*** Opening Provided passage ***

Is a Master Person Index (MPI) in conflict with the concepts of a dimensional structure?

View previous topic View next topic Go down

Is a Master Person Index (MPI) in conflict with the concepts of a dimensional structure?

Post  pzajkowski on Tue Jul 13, 2010 10:34 am

I recently read an interesting discussion within the Kimball forums about "Dealing with Duplicate Dimension Rows" wherein a regularly active participant of these forums, ngalemmo, made a couple of statements that shed new light on the concepts of dimensional data warehousing that hadn't occurred to me.

Essentially, he states that the "most important thing is to realize that integration and reporting off a dimensional structure has nothing to do with keys and everything to do with attributes." (To my own credit, it was just the other day that I had come to the same conclusion when I discovered that my colleagues were writing SQL queries with embedded dimensional keys rather than the attributes - yikes!)

But, it's a subsequent statement that ngalemmo made that has forced me to re-assess my assumptions about dimensional models: "do not rely on pre-process consolidation, but rather maintain the identity of the row to its source systems." This statement forced me to realize that I'd been assuming that for a given entity in a dimension, only one key should be "current" for that given entity. So, what does this mean about using a Master Person Index (MPI) - aka Enterprise Person Index (EPI) - which often functions by consolidating data to form a new unique identifier that crosswalks to the original source system identifiers.

*** Closing Provided passage ***

> **Parts of the exercise**:
1) For the forum post about the Master Person Index, decide whether each statement is true or false: (a) The poster's colleagues put dimensional keys in their SQL queries instead of attributes. (b) ngalemmo advised relying on pre-process consolidation. (c) A Master Person Index is also called an Enterprise Person Index. Answer yes or no for each, and quote the words from the post that settle it.
2) In the Master Person Index post, what was the title of the Kimball forum discussion the poster read?
3) Extend the forum post about the Master Person Index, starting after its last sentence.
None of the data that comes next is needed.

*** Opening Recorded information ***

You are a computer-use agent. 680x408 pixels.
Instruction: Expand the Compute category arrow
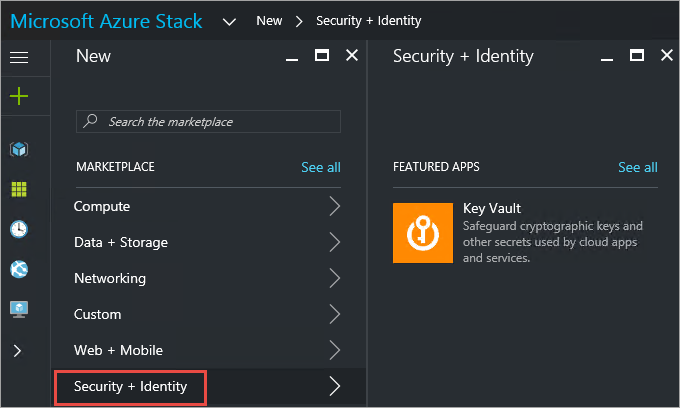coord(335,207)
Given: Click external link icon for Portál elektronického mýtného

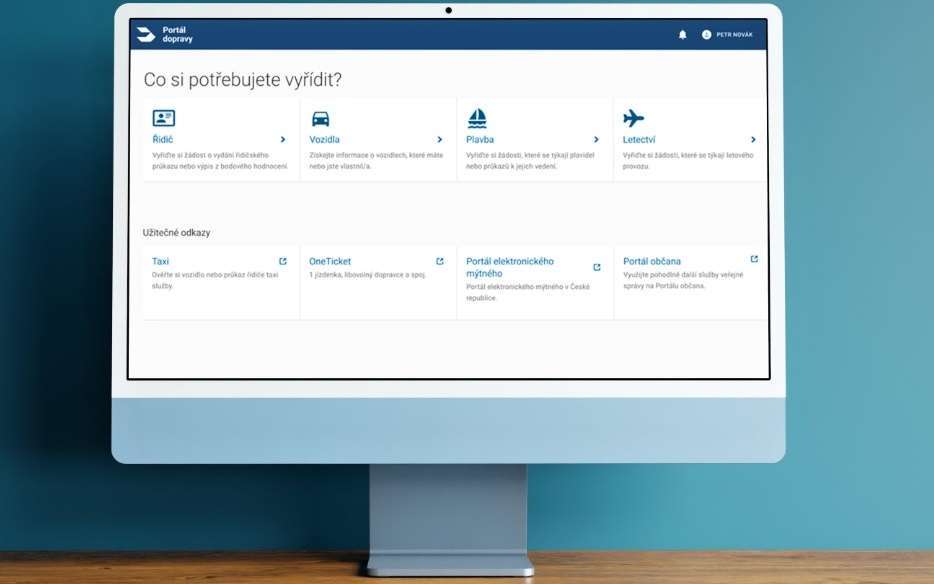Looking at the screenshot, I should pos(597,267).
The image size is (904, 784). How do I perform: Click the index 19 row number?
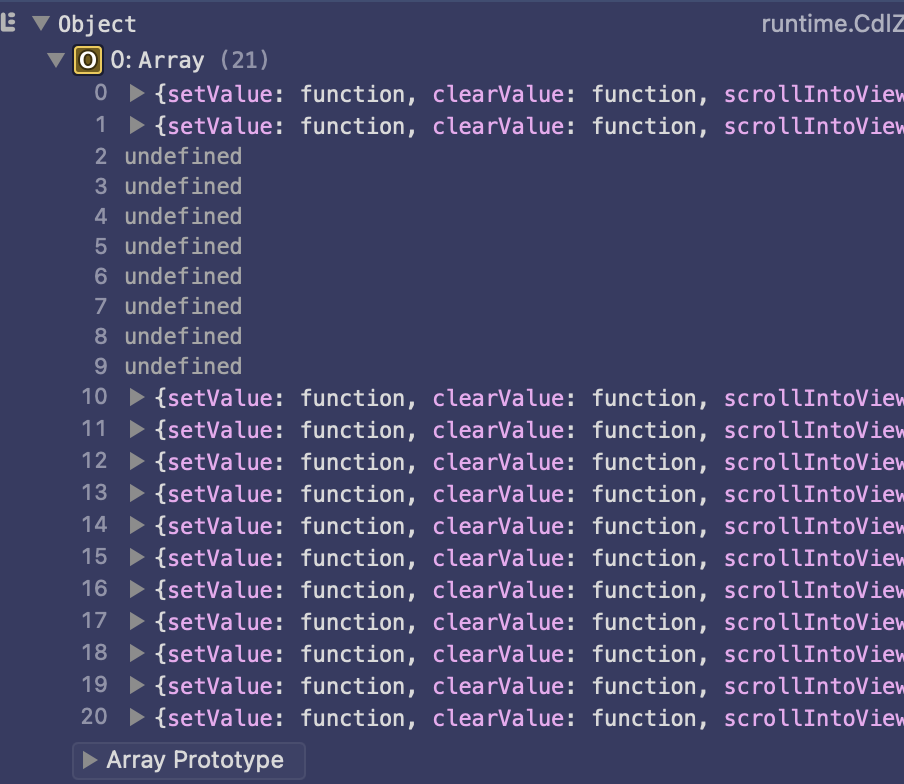94,686
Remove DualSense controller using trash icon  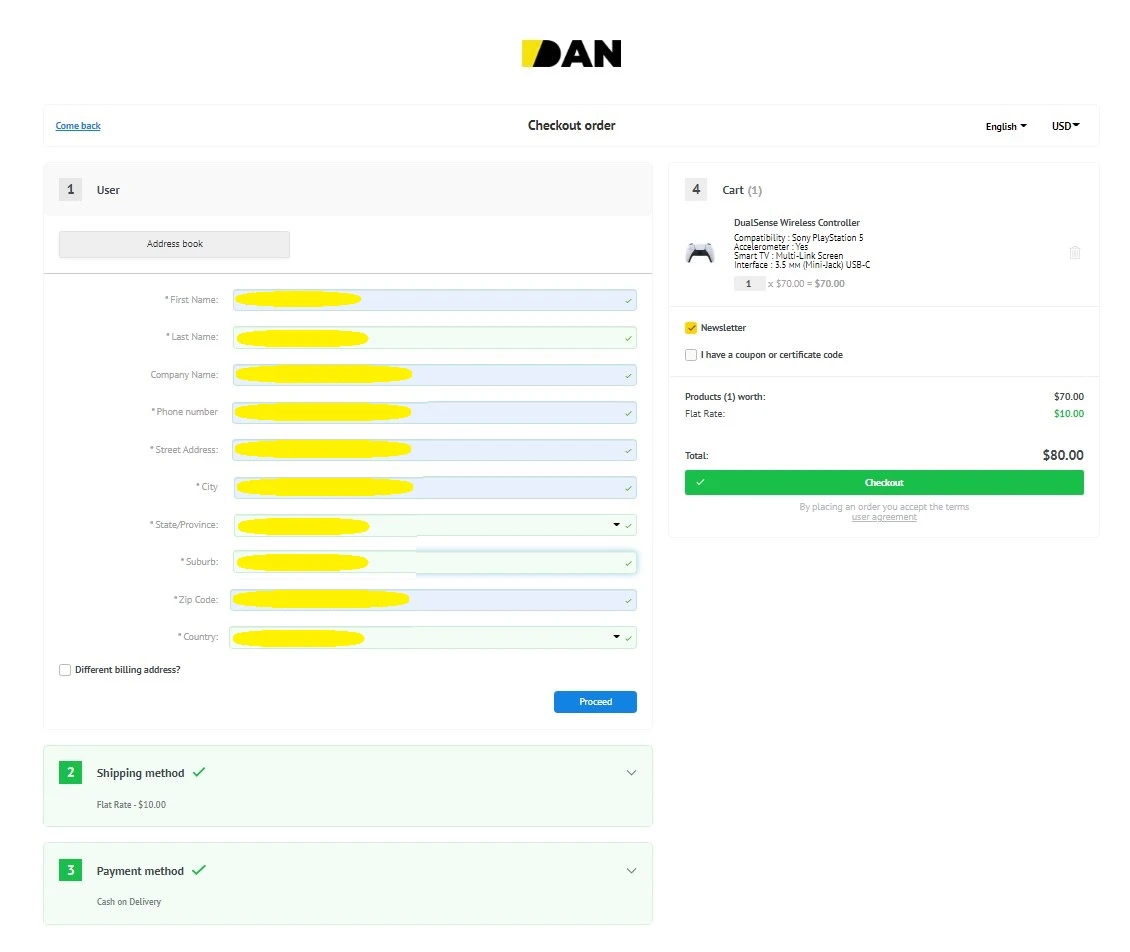point(1074,253)
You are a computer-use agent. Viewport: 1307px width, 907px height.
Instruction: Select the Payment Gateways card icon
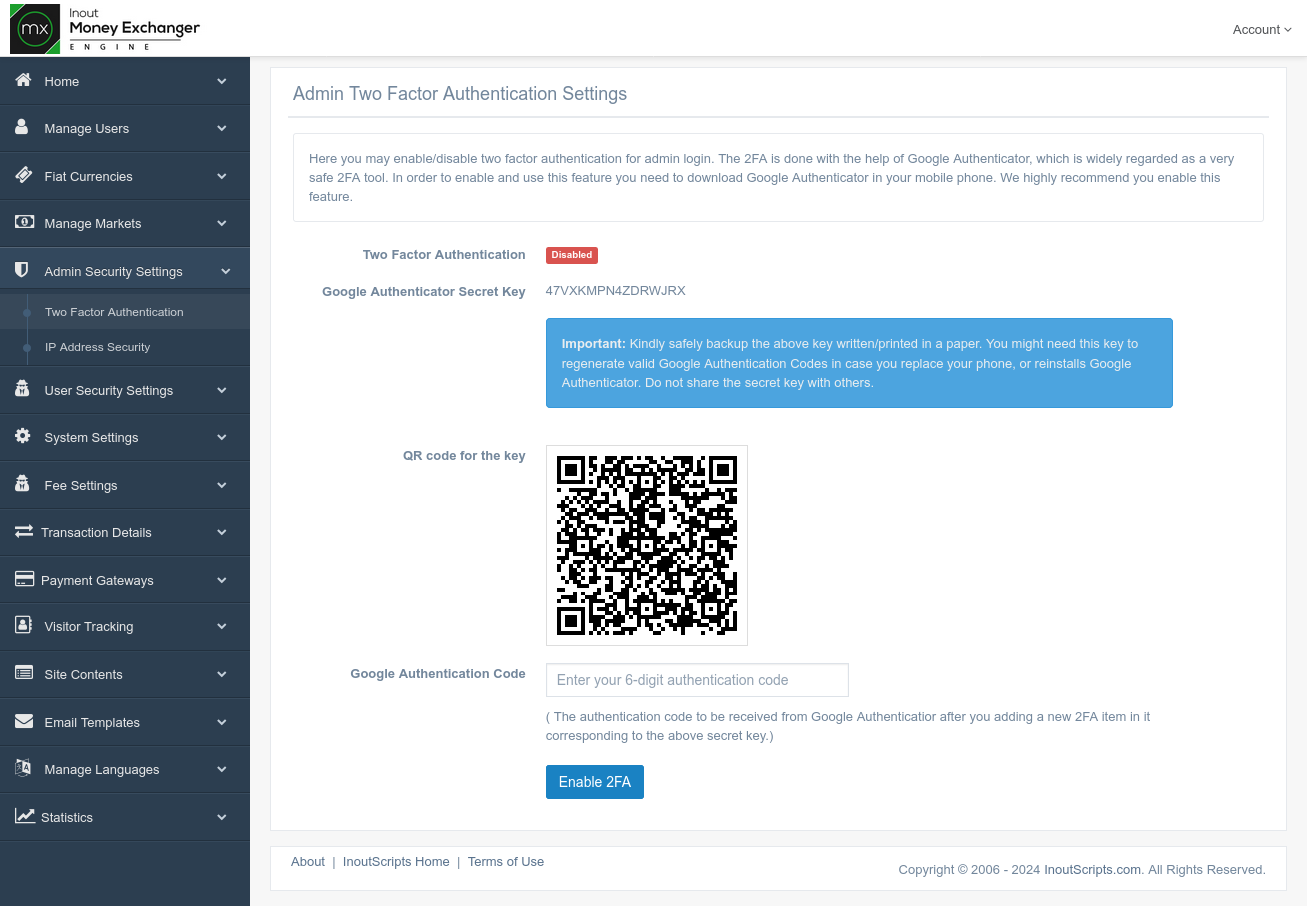click(x=22, y=580)
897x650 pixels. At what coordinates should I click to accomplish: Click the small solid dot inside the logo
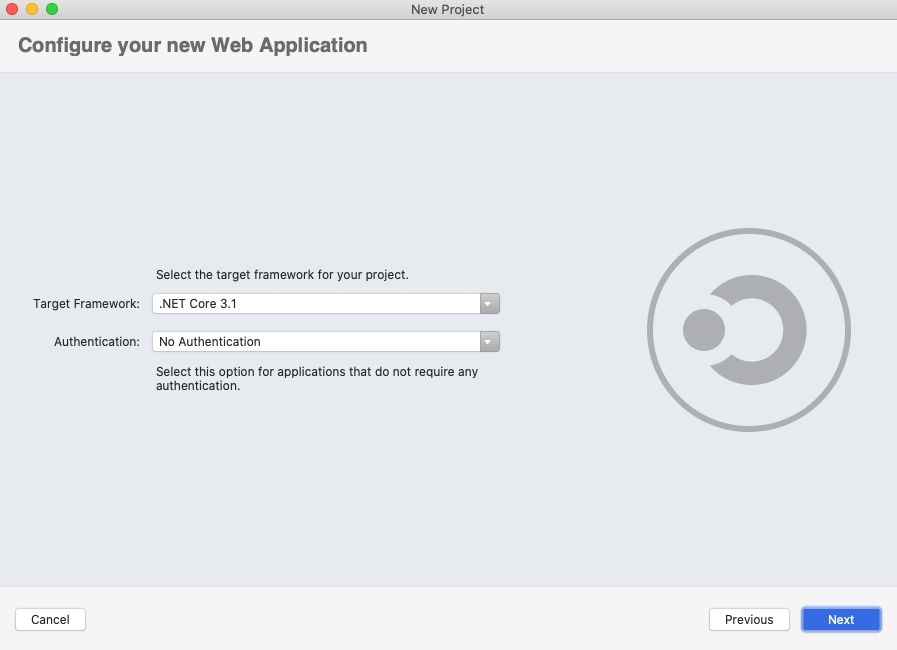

*** Closing Recorded information ***

> **Task results**:
1)
(a) Yes: "my colleagues were writing SQL queries with embedded dimensional keys rather than the attributes"
(b) No: "do not rely on pre-process consolidation, but rather maintain the identity of the row to its source systems."
(c) Yes: "aka Enterprise Person Index (EPI)"

2) "Dealing with Duplicate Dimension Rows"

3)
I work with healthcare data where we rely heavily on patient identification between a vast array of data sources. This MPI for patients won't be going away since it's tied to an outside vendor that assists in the production of our healthcare portal. Nonetheless, I'm wondering if an MPI goes against the grain of a dimensional structure?

One other thing. If a best practice approach to populating/maintaining a dimension is to ensure that each source system key has its own dimensional key, and that reporting off of such a structure is dependent on attributes, doesn't a process still need to be in place that will "clean up" the attributes so that an appropriate set of dimensional rows are accessed? For example, if a customer from two different source systems is the same person, but with different spellings of the lastname (McDonald vs Mc Donald), wouldn't a process need to exist to ensure the lastname attribute is the same so that the two rows in Dim_Customer are leveraged if needing to query/report on all activities of this specific customer?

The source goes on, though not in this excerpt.